1
votes

In Spring Batch, how to loop the reader,processor and writer for N times?

My requirement is:

I have "N" no of. customers/clients. For each customer/client, I need to fetch the records from database (Reader), then I have to process (Processor) all records for the customer/client and then I have to write the records into a file (Writer).
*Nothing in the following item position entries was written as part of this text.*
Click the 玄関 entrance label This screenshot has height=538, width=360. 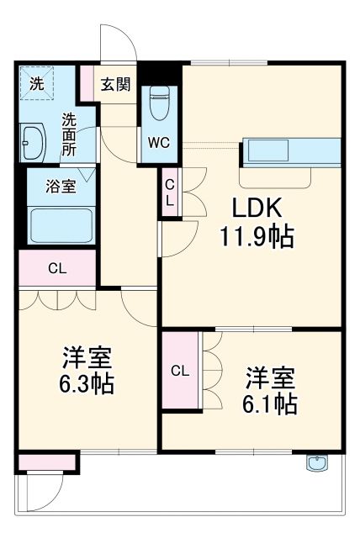(115, 84)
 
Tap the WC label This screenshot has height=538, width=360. (158, 142)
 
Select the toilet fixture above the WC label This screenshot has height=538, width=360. (158, 104)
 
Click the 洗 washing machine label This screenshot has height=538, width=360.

How to loop the spring batch job for N times?

2
What have you tried so far? Can you post your code/config files? - araknoid
I did for one customer. So I want to find a way to loop it for N customers.<batch:job id="reportBatchJob"> <batch:step id="Step1"> <batch:tasklet> <batch:chunk reader="reportReader" processor="reportProcessor" writer="reportWriter" commit-interval="100"> </batch:chunk> </batch:tasklet> </batch:step> </batch:job> - rockstar8080

2 Answers

0
votes

AFAIK I'm afraid there's no framework support for this scenario. Not at least the way you want to solve it. I'd suggest to solve the problem differently:

Option 1

Read/Process/Write all records from all customers at once.You can only do this if they are all in the same DB. I would not recommend it otherwise, because you'll have to configure JTA/XA transactions and it's not worth the trouble.

Option 2

Run your job once for each client (best option in my opinion). Save necessary info of each client in different properties files (db data connections, values to filter records by client, whatever other data you may need specific to a client) and pass through a param to the job with the client it has to use. This way you can control which client is processed and when using bash files and/or cron. If you use Spring Boot + Spring Batch you can store the client configuration in profiles (application-clientX.properties) and run the process like:

$>  java -Dspring.profiles.active="clientX"  \
     -jar "yourBatch-1.0.0-SNAPSHOT.jar"     \
     -next

Bonus - Option 3

If none of the abobe fits your needs or you insist in solving the problem they way you presented, then you can dynamically configure the job depending on parameters and creating one step for each client using JavaConf:

@Bean
public Job job(){
    JobBuilder jb = jobBuilders.get("job");
    for(Client c : clientsToProcess) {
            jb.flow(buildStepByClient(c));
    };
    return jb.build();
}

Again, I strongly advise you not to go this way: ugly, against framework philosophy, hard to maintain, debug, you'll probably have to also use JTA/XA here, ...

I hope I've been of any help!

0
votes

Local Partitioning will solve your problem.

In your partitioner, you will put all of your clients Ids in map as shown below ( just pseudo code ) ,

public class PartitionByClient implements Partitioner {

        @Override
        public Map<String, ExecutionContext> partition(int gridSize) {
            Map<String, ExecutionContext> result = new HashMap<>();
            int partitionNumber = 1;
            for (String client: allClients) {
            ExecutionContext value = new ExecutionContext();
            value.putString("client", client);
            result.put("Client [" + client+ "] : THREAD " + partitionNumber, value);
            partitionNumber++;
            }

        } 

        return result;
        }
    }

This is just a pseudo code. You have to look to detailed documentation of partitioning.

You will have to mark your reader , processor and writer in @StepScope ( i.e. which ever part needs the value of your client ). Reader will use this client in WHERE clause of SQL. You will use @Value("#{stepExecutionContext[client]}") String client in reader etc definition to inject this value.

Now final piece , you will need a task executor and clients equal to concurrencyLimit will start in parallel provided you set this task executor in your master partitioner step configuration.

@Bean
    public TaskExecutor taskExecutor() {
    SimpleAsyncTaskExecutor simpleTaskExecutor = new SimpleAsyncTaskExecutor();
    simpleTaskExecutor.setConcurrencyLimit(concurrencyLimit);
    return simpleTaskExecutor;
    }

concurrencyLimit will be 1 if you wish only one client running at a time.